A complaint must contain sufficient factual matter to state a plausible claim for relief on its face to survive a Rule 12(b)(6) motion. Ashcroft v. Iqbal, 556 U.S. 662, 678 (2009). A claim proves plausible on its face when “the plaintiff pleads
factual content that allows the court to draw the reasonable inference that the defendant is liable for the misconduct alleged.” Id. The plausibility standard does not require probability, but “asks for more than a sheer possibility that a defendant has acted unlawfully.” Id.
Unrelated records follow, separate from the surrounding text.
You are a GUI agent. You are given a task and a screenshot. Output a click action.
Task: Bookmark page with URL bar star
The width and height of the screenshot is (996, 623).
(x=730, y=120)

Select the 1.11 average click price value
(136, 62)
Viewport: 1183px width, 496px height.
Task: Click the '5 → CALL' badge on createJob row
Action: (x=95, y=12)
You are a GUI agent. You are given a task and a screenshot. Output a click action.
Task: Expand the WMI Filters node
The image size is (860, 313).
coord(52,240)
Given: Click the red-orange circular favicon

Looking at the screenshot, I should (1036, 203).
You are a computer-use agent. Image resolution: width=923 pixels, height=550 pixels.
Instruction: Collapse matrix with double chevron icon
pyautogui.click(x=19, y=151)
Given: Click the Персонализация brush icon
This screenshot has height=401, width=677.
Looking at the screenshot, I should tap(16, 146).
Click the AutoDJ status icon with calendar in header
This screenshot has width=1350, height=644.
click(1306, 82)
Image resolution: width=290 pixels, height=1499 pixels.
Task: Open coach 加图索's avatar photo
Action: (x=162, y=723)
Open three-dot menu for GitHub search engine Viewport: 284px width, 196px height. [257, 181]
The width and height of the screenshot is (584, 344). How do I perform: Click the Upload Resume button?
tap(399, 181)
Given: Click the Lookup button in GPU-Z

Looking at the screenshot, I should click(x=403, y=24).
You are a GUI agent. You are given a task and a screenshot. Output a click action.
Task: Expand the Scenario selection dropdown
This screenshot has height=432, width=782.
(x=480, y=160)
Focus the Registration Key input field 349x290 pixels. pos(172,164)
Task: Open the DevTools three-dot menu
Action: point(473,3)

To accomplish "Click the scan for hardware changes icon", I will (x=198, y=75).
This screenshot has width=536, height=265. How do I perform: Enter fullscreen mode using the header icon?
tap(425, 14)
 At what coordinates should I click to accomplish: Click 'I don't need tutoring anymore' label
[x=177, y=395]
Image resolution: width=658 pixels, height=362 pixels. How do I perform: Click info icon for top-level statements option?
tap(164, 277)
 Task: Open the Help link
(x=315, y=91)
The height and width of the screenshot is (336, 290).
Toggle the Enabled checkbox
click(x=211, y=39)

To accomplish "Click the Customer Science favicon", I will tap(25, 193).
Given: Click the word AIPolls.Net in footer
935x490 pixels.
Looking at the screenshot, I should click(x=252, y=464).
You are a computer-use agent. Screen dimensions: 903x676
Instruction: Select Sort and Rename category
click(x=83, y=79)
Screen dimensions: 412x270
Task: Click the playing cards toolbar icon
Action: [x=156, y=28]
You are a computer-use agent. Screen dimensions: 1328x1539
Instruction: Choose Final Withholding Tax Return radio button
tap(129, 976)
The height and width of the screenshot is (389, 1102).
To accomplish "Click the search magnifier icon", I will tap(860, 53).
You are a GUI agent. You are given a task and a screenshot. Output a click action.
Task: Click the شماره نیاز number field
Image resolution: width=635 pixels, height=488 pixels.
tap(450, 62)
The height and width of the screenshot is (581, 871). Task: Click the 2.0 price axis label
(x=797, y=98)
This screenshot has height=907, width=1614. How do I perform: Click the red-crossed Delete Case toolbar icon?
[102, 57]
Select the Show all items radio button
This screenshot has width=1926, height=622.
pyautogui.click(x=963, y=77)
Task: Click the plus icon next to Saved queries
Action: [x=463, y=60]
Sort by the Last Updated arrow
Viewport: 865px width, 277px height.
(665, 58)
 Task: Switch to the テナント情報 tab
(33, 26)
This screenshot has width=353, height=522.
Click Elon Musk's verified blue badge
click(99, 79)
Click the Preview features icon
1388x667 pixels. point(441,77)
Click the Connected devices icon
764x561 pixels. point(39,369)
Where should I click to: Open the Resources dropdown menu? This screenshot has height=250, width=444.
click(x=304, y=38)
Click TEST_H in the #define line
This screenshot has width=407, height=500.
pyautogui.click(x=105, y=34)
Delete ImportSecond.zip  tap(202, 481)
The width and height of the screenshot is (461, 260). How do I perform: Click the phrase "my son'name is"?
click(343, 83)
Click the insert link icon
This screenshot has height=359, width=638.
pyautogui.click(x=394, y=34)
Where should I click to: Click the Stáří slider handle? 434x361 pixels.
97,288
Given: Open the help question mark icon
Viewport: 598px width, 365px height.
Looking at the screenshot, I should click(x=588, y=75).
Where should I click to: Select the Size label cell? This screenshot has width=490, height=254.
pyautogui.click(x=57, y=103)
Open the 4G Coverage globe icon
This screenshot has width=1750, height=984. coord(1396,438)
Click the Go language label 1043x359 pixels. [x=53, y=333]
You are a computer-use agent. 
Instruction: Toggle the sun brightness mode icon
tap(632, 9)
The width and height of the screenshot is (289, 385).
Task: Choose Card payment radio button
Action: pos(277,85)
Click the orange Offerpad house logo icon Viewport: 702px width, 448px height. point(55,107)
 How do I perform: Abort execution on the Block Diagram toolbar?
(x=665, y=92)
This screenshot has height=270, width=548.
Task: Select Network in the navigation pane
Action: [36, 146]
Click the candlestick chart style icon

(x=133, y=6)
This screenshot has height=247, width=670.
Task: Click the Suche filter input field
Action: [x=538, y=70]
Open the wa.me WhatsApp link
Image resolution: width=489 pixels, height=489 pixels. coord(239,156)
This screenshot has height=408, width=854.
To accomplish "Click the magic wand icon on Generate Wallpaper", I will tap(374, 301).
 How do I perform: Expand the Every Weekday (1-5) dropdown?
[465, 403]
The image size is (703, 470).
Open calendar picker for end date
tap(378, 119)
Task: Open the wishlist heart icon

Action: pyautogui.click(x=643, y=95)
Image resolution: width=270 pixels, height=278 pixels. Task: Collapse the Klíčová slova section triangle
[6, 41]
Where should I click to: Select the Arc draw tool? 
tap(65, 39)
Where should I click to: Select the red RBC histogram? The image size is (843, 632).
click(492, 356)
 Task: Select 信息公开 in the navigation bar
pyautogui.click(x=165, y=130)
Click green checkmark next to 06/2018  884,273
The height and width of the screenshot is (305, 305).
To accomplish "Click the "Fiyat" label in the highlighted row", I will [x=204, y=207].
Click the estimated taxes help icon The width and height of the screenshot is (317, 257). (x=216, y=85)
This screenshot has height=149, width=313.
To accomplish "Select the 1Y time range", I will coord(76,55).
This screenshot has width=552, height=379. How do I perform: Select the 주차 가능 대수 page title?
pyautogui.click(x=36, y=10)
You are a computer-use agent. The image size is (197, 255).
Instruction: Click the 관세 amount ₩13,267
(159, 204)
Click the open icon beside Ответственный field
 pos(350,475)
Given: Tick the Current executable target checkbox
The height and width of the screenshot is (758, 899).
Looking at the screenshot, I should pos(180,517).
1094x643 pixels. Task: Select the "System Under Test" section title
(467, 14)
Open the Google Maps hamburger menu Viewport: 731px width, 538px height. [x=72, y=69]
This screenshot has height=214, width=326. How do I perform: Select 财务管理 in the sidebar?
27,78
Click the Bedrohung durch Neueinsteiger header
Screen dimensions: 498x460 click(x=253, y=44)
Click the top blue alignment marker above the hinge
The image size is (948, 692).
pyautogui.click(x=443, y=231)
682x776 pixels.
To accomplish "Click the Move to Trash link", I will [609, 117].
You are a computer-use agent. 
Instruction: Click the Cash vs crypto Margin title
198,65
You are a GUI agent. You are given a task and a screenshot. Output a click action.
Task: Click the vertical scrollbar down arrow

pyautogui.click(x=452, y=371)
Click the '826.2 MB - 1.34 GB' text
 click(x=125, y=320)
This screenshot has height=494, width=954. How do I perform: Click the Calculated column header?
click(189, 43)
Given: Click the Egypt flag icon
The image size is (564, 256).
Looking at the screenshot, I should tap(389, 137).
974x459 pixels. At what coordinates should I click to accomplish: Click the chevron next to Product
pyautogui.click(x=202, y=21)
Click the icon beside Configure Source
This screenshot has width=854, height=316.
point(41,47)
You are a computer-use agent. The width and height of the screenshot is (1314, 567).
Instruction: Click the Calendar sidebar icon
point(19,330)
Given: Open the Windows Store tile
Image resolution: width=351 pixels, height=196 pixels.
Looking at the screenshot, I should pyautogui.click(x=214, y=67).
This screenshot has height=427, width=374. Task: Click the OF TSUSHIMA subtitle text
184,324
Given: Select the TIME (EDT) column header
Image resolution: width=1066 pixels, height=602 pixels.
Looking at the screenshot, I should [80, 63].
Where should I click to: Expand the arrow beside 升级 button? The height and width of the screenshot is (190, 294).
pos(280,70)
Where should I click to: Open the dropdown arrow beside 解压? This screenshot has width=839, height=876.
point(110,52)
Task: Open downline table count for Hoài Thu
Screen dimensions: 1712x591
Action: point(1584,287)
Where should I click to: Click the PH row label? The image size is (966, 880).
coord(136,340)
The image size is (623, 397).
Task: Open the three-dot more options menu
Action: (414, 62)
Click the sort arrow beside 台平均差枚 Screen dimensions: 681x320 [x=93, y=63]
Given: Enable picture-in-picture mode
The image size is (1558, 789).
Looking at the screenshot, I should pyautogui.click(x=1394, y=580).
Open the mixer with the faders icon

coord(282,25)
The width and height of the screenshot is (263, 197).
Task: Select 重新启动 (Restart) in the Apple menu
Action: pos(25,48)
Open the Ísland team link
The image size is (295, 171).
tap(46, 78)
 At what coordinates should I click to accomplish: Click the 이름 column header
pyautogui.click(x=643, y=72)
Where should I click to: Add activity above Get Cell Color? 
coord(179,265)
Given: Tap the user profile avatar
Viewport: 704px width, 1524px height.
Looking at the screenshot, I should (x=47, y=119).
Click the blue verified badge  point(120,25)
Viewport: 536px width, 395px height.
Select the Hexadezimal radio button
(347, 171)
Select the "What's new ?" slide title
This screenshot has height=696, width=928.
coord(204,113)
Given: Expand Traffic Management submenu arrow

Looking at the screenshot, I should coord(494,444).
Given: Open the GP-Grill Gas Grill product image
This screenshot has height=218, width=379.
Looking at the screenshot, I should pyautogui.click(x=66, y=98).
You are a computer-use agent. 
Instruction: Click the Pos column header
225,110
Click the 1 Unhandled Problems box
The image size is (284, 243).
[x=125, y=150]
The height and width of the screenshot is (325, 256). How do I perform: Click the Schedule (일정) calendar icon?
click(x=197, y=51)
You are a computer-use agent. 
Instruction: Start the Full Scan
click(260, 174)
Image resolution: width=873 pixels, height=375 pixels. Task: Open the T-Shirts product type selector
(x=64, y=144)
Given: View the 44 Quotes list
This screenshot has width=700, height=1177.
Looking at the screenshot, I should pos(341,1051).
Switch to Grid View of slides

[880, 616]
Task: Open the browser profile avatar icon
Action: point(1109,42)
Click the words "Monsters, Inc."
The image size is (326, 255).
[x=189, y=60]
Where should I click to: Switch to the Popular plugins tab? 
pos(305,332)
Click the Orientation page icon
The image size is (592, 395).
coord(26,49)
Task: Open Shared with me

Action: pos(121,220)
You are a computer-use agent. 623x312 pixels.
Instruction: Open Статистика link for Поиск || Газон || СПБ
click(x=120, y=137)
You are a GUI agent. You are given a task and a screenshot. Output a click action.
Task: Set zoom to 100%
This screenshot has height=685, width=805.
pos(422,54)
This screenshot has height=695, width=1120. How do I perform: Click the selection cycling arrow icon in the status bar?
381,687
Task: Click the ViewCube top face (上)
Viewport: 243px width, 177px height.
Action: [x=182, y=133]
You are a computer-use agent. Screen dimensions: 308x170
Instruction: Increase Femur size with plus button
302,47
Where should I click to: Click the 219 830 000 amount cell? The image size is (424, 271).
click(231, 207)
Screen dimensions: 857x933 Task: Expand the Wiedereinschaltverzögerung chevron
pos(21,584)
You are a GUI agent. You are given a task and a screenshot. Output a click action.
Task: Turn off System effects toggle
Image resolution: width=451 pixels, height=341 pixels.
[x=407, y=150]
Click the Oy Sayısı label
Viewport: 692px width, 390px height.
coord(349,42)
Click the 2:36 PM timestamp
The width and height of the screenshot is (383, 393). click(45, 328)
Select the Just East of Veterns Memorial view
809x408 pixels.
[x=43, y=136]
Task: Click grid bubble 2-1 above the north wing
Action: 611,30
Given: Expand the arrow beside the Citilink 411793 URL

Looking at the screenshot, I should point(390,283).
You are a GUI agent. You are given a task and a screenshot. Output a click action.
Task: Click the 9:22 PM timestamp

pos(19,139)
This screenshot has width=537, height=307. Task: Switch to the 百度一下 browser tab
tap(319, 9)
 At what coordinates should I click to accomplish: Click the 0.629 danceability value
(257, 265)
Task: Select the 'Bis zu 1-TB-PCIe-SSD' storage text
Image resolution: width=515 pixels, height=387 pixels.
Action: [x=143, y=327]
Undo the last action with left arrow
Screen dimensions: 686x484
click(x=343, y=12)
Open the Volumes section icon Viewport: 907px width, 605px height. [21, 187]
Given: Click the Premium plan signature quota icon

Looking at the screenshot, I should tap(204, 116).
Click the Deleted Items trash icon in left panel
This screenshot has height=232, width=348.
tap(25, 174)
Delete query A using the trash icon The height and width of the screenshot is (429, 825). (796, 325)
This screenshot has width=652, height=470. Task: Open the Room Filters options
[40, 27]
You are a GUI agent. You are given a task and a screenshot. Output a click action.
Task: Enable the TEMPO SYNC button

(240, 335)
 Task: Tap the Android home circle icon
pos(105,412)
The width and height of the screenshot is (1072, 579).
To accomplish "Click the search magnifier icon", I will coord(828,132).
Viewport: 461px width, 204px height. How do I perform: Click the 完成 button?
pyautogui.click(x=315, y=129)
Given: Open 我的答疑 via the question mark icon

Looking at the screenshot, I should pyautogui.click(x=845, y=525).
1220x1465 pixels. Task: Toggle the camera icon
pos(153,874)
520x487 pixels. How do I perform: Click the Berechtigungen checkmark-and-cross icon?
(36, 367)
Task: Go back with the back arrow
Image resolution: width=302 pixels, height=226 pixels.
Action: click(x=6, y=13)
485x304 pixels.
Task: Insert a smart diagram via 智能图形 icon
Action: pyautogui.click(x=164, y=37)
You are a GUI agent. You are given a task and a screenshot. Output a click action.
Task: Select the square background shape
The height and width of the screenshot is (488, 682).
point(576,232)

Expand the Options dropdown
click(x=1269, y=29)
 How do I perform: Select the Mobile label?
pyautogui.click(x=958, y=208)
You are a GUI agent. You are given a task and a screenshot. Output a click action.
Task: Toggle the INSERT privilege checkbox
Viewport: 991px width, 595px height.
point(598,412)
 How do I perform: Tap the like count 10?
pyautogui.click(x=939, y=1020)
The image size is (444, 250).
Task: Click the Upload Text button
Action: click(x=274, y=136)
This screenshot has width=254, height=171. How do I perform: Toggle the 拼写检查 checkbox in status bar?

A court must “take[] as true and construe[] in the light
most favorable to plaintiffs” all factual allegations set forth in the complaint. Lee v. City of Los Angeles, 250 F.3d 668, 688 (9th Cir. 2001) (internal quotation marks omitted). “Conclusory allegations of law and unwarranted inferences are
insufficient to defeat a motion to dismiss for failure to state a claim.” National Association for the Advancement of Psychoanalysis v. California Board of Psychology, 228 F.3d 1043, 1049 (9th Cir. 2000) (citing Halkin v. Verifone Inc. 11 F.3d 865, 868 (9th Cir. 1993)).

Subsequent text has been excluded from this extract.